Un peu gêné, l’homme referme son magazine et termine son verre.

- C’est une guerre d’il y a longtemps, dit-il en parlant lentement comme on le fait dans les émissions télévisées du matin. Il y a presque cent ans maintenant. C’était une guerre terrible qui a duré quatre ans. C’est plus que ce que tout le temps que vous avez passé à la maternelle. Aujourd’hui, c’est la fin de cette guerre qu’on fête. C’est pour ne pas oublier.

- C’est qui qui a gagné ?

- On dit : « qui est-ce qui a gagné ? ». C’est l’Allemagne qui a perdu.

- En Hollande, dit alors une des deux pipelettes, il y a eu des inondations et des chevaux ont nagé jusqu’à une île.

- Trop fort ! s’exclame sa complice. »

Le buveur de soda anti-nauséeux est décontenancé. La sonnerie de son téléphone portable le tire d’embarras. Conversation rapide.

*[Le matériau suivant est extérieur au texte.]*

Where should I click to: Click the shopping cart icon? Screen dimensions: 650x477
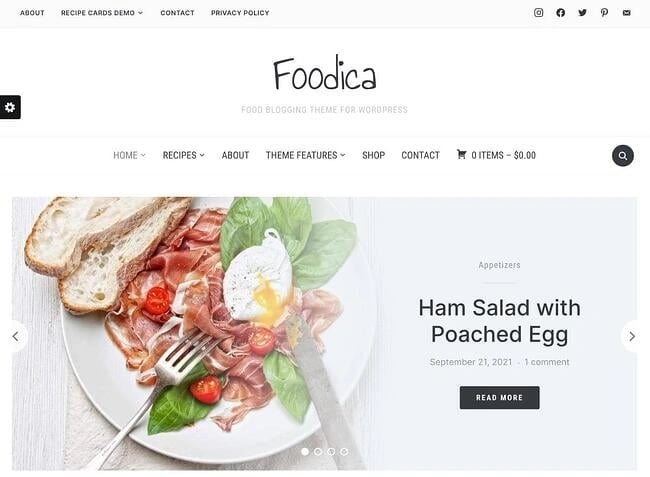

D’abord, l’inévitable «  tu es où ? » Puis vient le programme que tout le monde dans la salle peut enregistrer. « Je dépose les filles et j’arrive (…) Je dois les récupérer à cinq heures et demie (…) Oui, c’est court pour un anniversaire (…) Mais bon, louer la salle du Macdo, ça doit pas être donné (…). A plus. Oui, moi aussi… ».

« - Et vous savez quoi les filles ? Lâche-t-il ensuite. C’est une guerre qui n’a servi à rien. Vingt ans après, ça a recommencé. En pire. »

Les joueuses ont abandonné la partie. Elles se lèvent avec des gestes incertains en faisant racler la table. Avant de sortir, la plus âgée hésite, fouille dans ses poches puis renonce. A l’extérieur, toutes les deux allument une cigarette avant de partir vers la place où tourne un manège lumineux. «  - Mon papa, il va être arrêté par la loi de ne pas fumer, dit une fillette en les regardant s’éloigner. Au Kenya, c’est interdit de fumer dans les cafés.

- Moi, dit l’autre, j’ai été à la guerre avec mon papa. J’étais sur ses épaules.

- T’as eu peur ? Lui demande sa copine réellement impressionnée. L’homme se lève en éclatant de rire.

- Ce n’était pas la guerre mais une manifestation contre la guerre. La manif n’a servi à rien tout comme la guerre qu’elle n’a pas empêchée. Allez, c’est l’heure. On va souffler les bougies chez le clown yankee. » Les fillettes hurlent de joie. Sur le trottoir, l’homme fait fermer les manteaux, serrer les écharpes et remettre les bonnets. Puis le trio s’éloigne. Lui, les tenant d’une main ferme. Elles, en sautillant et l’obligeant à se déhancher.